Being the largest telecom operator in China implies boasting a one-of-a-kind scale. Such is the case of China Mobile Ltd. (CHL). Its 781.8 million subscriber base not only leads the market domestically, but has also positioned the firm as the world’s largest telecommunications provider, despite being a purely wireless company.
Currently, the firm controls 62% of China’s total wireless market. It is the 2G leader and it also has a 47% share of the 3G market. The Chinese government is its main shareholder as well as its customer and regulator. Moreover, it is CHL’s competitor, since it also controls China Unicom (Hong Kong) Ltd. (CHU) and China Telecom Corp. Ltda. (CHA).
The success achieved by CHL is awesome. Despite the government putting the company at a disadvantage by requiring it to use the inferior technology of home-grown TD-SCDMA, China Mobile has more 3G subscribers than its rivals. Furthermore, its 2G network has the largest base of voice users. This position has allowed it to generate loads of cash flow, which provided the firm with the strongest balance sheet in the telecom industry and one of the best in the business world.
Consequently, the only reason why China Mobile’s economic moat is not wide but narrow is the risk of the Chinese government interfering to even up the distribution of customers among the three companies and to impose the use of its home-grown technologies. Moreover, Chinese law requires all operators to share towers and masts, which prevents the firm from building a superior network.
After years keeping its business on the upswing, even when overshadowed by its technological disadvantage, CHL’s government-proof growth power is now poised for a new jump. With the launch of its 4G network all three operators will now be technologically leveled, as they will all use the same standard of TD LTE.
Although this technology is not as common as the FD LTE standard used in most of the world, it is shared by all three competitors and it is also used by Softbank Corp. (SFTBF) in Japan and Sprint Corporation (S) in the U.S., which generates sufficient scale to lower handset and equipment pricing. Also noteworthy, it allows the company to access the popular iPhone, which was not compatible with the TD-SCDMA standard.
A Smart Move
In this scenario, China Mobile has been using its tremendous cash flow to invest heavily in the development of its 4G network.

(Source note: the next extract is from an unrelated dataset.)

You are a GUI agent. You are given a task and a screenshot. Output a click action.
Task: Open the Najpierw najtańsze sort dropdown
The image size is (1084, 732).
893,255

Although the firm is legally limited to make it larger than its peers’, its financial power does provide it with the possibility to build it faster. Thus, the company will earn a temporary advantage that will allow it to grow its subscriber base at a higher rate than its competitors.
With a trajectory of sturdy growth and the great prospects opened by the launch of its 4G services, this investment opportunity is surely a very attractive choice.
China Mobile’s stocks trade at 8.90 its trailing earnings against the industry median of 16.70. And its earnings per share delivered a much higher 7.10% growth compared to the median average of just 1.50%. Its return on equity showcases a healthy 17.87% compared to its rivals’ 12.49% and its return on capital a 30.97% compared to its peers’ average of 23.26%.
Disclosure: Vanina Egea holds no position in any stocks mentioned.